George Arthur Boyd-Rochfort VC (1 January 1880 – 7 August 1940) was an Irish recipient of the Victoria Cross, the highest and most prestigious award for gallantry in the face of the enemy that can be awarded to British and Commonwealth forces.

Early life

Boyd-Rochfort was born on 1 January 1880, the eldest son of Major Rochfort Hamilton Boyd-Rochfort, and the grandson of George Augustus Boyd-Rochfort, both of Middleton Park House, County Westmeath, Ireland.

He was educated at Eton and Trinity College, Cambridge, where he was whip of the Trinity Foot Beagles.

In 1904, he was High Sheriff of Westmeath.

Military career

Boyd-Rochfort was commissioned as a second lieutenant in the Scots Guards in April 1915.

He was 35 years old, and a second lieutenant in the Scots Guards, British Army, (Special Reserve, attached to 1st Battalion) during the First World War when the following deed took place for which he was awarded the VC.

At 2 a.m. on 3 August 1915 in the trenches between Cambrin and La Bassée, France, a German trench-mortar bomb landed on the side of the parapet of the communication trench in which Second Lieutenant Boyd-Rochfort was standing, close to a small working party of his battalion. Instead of stepping back into safety he shouted to his men to look out, rushed at the bomb, seized it and hurled it over the parapet where it at once exploded. This combination of presence of mind and courage saved the lives of many of the working party.

A description of the incident in Boyd-Rochfort's own words:

Boyd-Rochfort relinquished his commission in 1920 with the rank of captain.

Later life
Boyd-Rochfort was a noted jockey and polo-player. After the war he became well known in Irish racing circles as an owner and breeder, and as senior steward of the Irish National Hunt Steeplechase Committee. His brother Cecil Boyd-Rochfort was a noted racehorse trainer.

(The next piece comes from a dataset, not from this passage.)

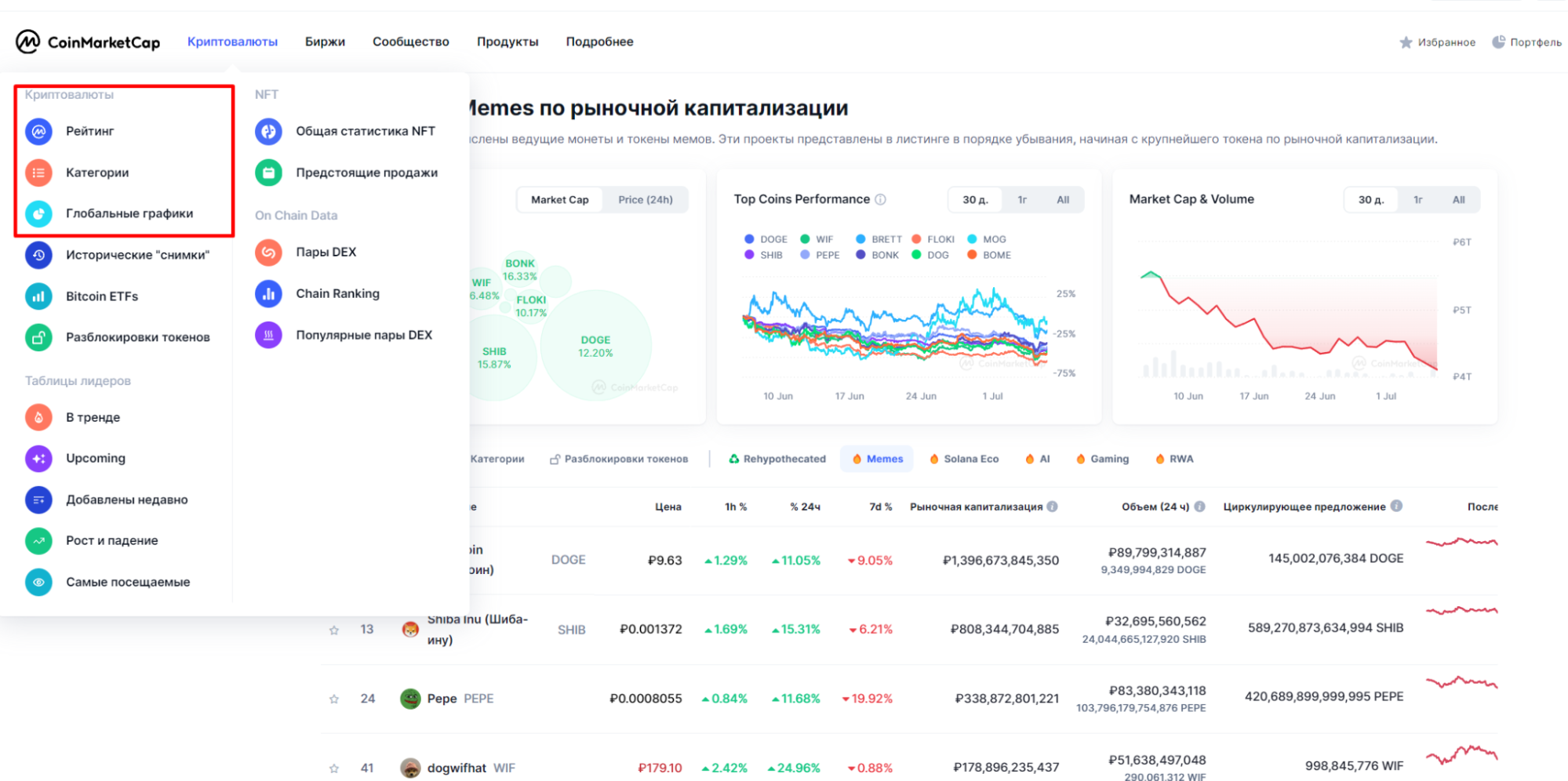
Task: Open Глобальные графики pie icon
Action: [38, 213]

He died at Dublin on 7 August 1940.

Grave
He was buried in the Church of Ireland graveyard in Castletown Geoghegan, County Westmeath. His memorial was rededicated after refurbishment on 3 August 2015.

The Medal
His Victoria Cross and other medals are displayed at The Guards Regimental Headquarters (Scots Guards RHQ) in Wellington Barracks, London.

References

Listed in order of publication year 
The Register of the Victoria Cross (1981, 1988 and 1997)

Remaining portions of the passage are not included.